Continuing, there are two tilings by T3's, likewise designated alpha and beta phases. Both string their tiles along diagonals, as shown in Figure 1.10, The tile to the right sits higher in the alpha phase than in the beta phase, these two diagonal positions being the only ones compatible with Rule 110. Trying to stack T3's in a vertical column would lead to the combination for which Rule 102 was rejected.
Of these two enantiomers (yes, one is a mirror reflection of the other, in the diagonal), the beta form is ubiquitous in evolutions, constituting Cook's ether. It easily combines with other tiles; two mixtures with T1's give the two simplest gliders, designated A and B. By itself it covers the plane with a density of 57%.
Rule 110 has a predisposition toward the planar hexagonal lattice, on account of the domination of the evolution by upside down isosceles right triangles. On the other hand, the simple mosaics, while clearly displaying the hexagonal format, all differ in the size and orientation of the principal axes since they depend on triangles of different sizes.

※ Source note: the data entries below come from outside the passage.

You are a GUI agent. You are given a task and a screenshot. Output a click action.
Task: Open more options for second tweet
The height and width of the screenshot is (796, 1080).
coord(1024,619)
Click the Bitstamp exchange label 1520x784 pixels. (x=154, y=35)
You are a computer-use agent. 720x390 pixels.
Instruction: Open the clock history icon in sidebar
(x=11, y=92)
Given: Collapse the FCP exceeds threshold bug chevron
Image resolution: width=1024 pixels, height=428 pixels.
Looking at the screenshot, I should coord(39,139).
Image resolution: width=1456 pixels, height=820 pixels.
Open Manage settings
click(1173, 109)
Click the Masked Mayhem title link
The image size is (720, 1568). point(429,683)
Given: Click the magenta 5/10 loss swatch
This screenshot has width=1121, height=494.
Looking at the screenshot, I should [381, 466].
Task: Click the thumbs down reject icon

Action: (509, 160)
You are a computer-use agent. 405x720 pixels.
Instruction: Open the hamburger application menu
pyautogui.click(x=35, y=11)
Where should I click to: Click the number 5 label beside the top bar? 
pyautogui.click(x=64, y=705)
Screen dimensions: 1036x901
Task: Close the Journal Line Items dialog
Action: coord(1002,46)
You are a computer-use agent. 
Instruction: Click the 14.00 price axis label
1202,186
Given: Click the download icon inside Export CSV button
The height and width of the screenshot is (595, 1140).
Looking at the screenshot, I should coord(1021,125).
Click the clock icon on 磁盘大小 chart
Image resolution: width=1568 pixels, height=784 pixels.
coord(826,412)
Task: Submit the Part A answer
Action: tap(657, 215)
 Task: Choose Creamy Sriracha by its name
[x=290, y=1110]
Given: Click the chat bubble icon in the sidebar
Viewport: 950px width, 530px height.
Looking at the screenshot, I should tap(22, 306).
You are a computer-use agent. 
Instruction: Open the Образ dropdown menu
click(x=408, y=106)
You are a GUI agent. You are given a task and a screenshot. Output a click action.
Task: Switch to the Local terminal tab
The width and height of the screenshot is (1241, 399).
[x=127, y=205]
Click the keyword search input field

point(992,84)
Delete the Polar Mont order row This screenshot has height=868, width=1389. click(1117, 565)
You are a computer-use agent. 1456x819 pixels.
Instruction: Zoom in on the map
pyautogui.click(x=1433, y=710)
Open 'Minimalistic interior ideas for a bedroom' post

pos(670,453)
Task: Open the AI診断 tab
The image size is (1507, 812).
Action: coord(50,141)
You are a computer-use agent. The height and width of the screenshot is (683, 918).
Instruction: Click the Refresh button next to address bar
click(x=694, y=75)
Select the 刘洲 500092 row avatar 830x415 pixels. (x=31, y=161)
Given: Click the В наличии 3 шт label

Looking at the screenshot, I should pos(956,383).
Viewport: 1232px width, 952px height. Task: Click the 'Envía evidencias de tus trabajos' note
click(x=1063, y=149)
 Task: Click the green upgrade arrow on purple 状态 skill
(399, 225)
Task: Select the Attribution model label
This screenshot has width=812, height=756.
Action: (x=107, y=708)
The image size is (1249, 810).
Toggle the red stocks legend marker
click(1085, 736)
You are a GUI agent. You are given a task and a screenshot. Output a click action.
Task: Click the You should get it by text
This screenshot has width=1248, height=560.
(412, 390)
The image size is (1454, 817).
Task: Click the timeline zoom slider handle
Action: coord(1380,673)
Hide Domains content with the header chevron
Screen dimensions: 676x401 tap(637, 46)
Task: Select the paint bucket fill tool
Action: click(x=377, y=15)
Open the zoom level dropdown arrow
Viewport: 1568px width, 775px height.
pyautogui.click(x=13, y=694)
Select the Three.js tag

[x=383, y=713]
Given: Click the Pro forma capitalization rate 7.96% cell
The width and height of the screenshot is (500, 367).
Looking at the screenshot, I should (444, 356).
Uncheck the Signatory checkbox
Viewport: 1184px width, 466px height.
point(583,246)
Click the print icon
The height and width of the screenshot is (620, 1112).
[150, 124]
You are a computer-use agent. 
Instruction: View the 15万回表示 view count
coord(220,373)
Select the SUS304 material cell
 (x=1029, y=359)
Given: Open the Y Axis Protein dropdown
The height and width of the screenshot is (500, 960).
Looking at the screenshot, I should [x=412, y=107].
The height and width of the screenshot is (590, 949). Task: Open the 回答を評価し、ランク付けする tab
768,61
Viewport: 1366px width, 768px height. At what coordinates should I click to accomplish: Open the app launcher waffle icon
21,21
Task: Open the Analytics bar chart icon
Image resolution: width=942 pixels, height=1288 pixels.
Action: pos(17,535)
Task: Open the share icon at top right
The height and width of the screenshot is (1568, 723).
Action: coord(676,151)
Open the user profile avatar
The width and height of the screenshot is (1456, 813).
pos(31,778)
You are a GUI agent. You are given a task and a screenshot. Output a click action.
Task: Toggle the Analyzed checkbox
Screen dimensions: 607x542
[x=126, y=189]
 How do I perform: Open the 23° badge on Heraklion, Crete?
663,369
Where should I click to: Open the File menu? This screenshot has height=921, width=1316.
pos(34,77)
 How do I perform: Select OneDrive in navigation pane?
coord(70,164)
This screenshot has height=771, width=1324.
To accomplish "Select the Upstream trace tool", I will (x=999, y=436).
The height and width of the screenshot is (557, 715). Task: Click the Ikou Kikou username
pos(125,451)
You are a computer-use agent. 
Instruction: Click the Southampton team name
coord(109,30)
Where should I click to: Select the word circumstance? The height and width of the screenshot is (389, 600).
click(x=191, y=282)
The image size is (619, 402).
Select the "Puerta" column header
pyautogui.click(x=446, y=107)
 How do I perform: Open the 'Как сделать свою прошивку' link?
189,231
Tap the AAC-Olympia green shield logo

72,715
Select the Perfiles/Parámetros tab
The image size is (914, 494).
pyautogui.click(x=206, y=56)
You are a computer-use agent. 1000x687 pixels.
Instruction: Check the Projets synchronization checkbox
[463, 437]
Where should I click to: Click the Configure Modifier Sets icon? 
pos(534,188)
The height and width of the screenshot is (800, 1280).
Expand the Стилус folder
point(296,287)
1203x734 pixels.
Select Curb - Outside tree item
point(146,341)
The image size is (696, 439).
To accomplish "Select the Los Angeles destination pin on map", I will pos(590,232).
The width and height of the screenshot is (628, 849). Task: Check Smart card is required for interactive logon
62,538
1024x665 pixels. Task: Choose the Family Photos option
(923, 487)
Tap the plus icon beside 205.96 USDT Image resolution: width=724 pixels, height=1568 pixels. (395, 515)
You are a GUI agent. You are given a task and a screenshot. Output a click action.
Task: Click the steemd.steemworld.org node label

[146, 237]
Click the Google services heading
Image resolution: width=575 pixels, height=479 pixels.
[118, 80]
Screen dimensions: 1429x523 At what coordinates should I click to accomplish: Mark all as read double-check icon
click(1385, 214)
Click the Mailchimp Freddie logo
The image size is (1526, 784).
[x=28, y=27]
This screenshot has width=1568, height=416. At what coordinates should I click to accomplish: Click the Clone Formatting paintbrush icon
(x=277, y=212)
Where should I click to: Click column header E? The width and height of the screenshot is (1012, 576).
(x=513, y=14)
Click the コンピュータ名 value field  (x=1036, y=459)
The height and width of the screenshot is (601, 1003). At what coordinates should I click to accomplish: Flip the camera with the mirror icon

The unit crystallographic cell for the ether lattice was noted by Lind , and evidently has a more convenient periodicity than does the alpha variant. Whatever the reason, the beta version is overwhelmingly preferred as the eventual destination of long term evolution from random initial configurations. One good reason for the asymmetry lies in the packing of T1's with T3's. T1's and T3's have the same symmetry, but the diagonally reflected T1 lattice is incompatible with the rule of evolution; indeed alternate rows belong to the Garden of Eden.
The discrepancy consists in the fact that T1's can, and often are, stacked vertically, but in the mirror reflection they would have to run along horixontally, violating the abuttment proscription. Consequently, since columns of T1's often occur in Rule 110 gliders, no enantiomer of a glider with too long a vertical stack would exist.